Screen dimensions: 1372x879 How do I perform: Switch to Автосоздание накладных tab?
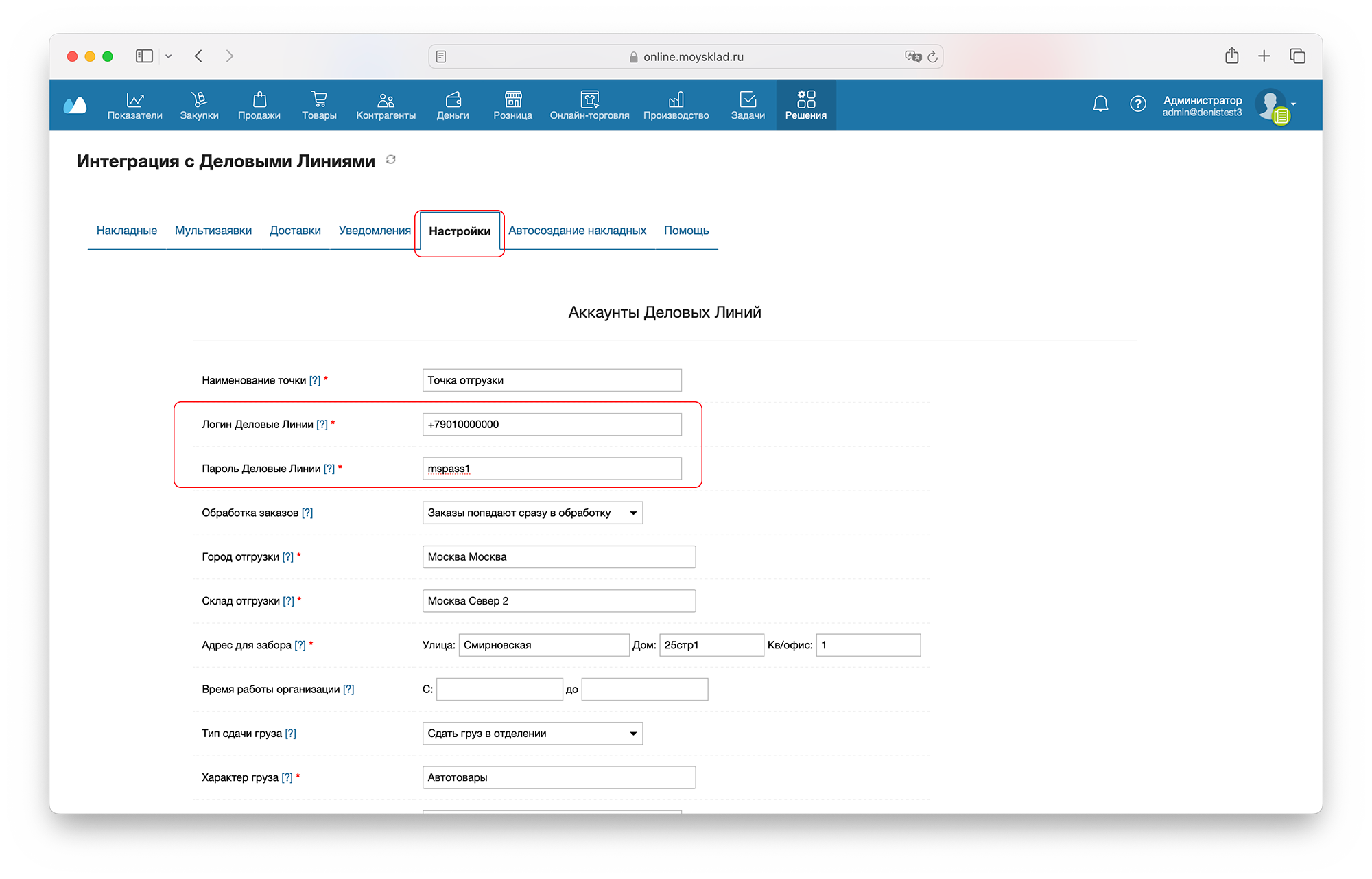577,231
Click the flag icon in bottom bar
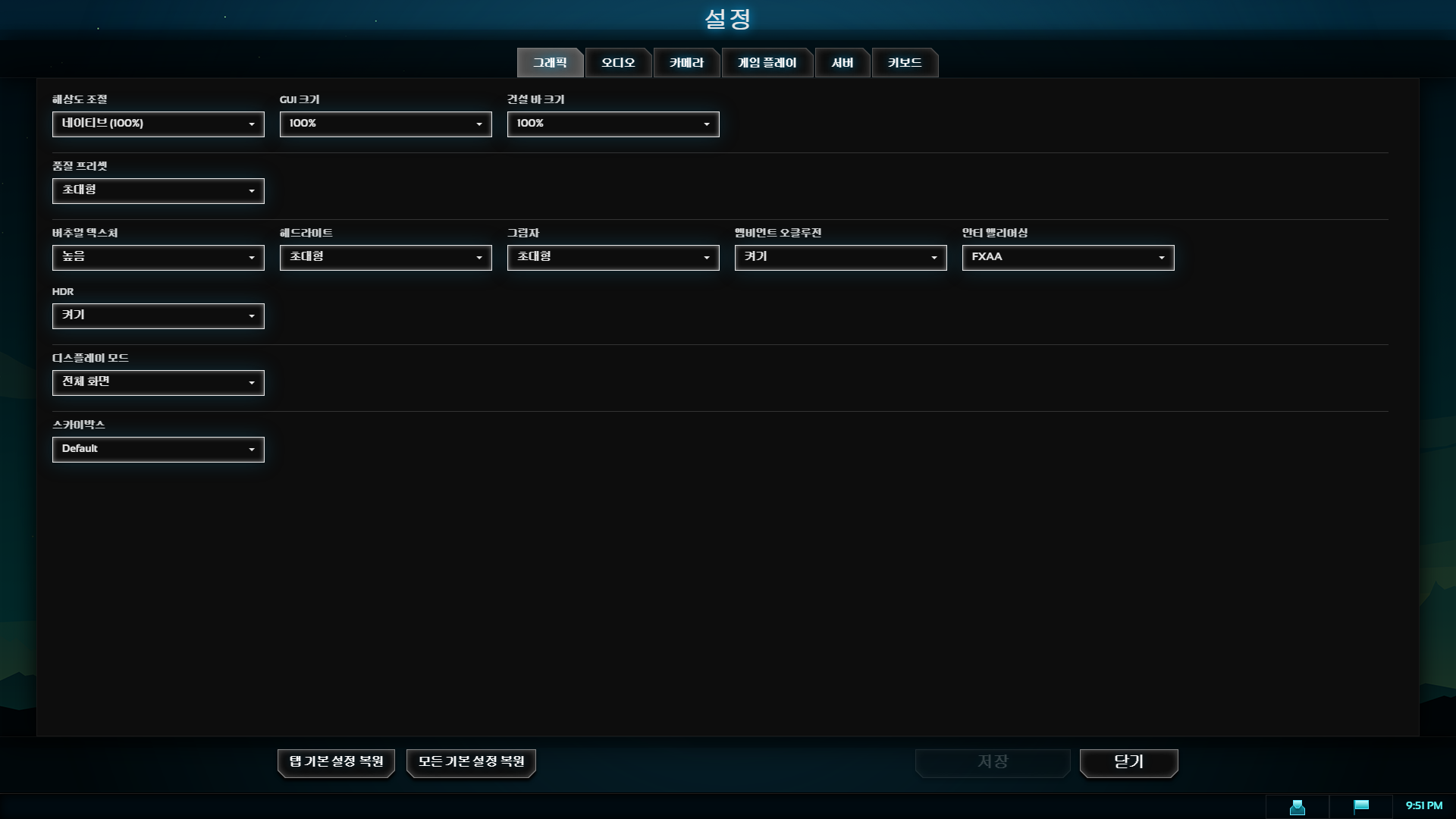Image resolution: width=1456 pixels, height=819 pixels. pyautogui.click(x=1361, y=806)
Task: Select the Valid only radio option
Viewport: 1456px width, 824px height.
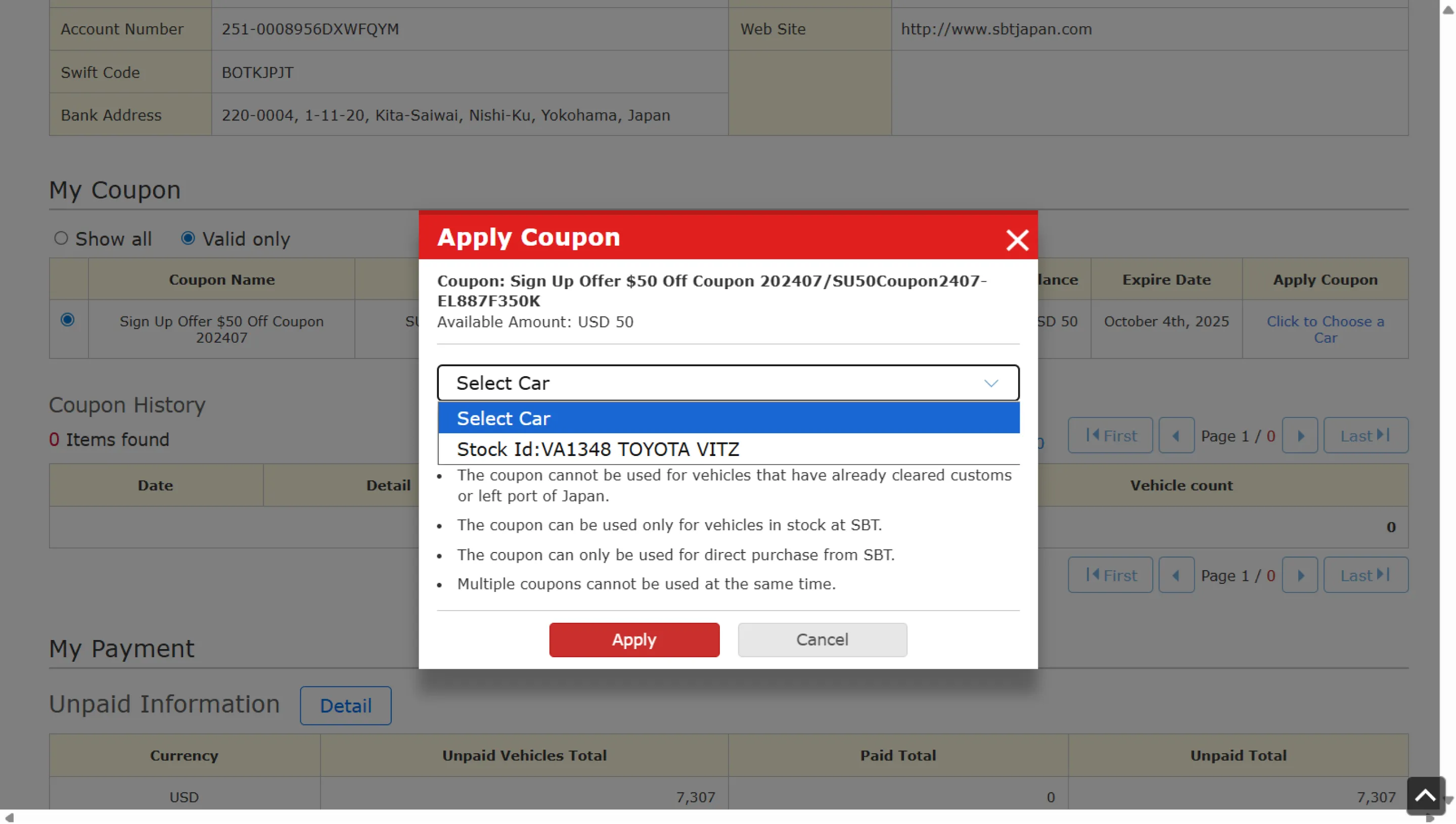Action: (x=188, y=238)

> [CHALLENGE] Set down the text lines of all the items above verbatim, leaving out the pictures.

> [FULL OUTPUT]
Screen dimensions: 1372x879 How do I perform: Switch to Автосоздание накладных tab?
577,231
Click the flag icon in bottom bar
Image resolution: width=1456 pixels, height=819 pixels. pyautogui.click(x=1361, y=806)
Task: Select the Valid only radio option
Viewport: 1456px width, 824px height.
Action: (x=188, y=238)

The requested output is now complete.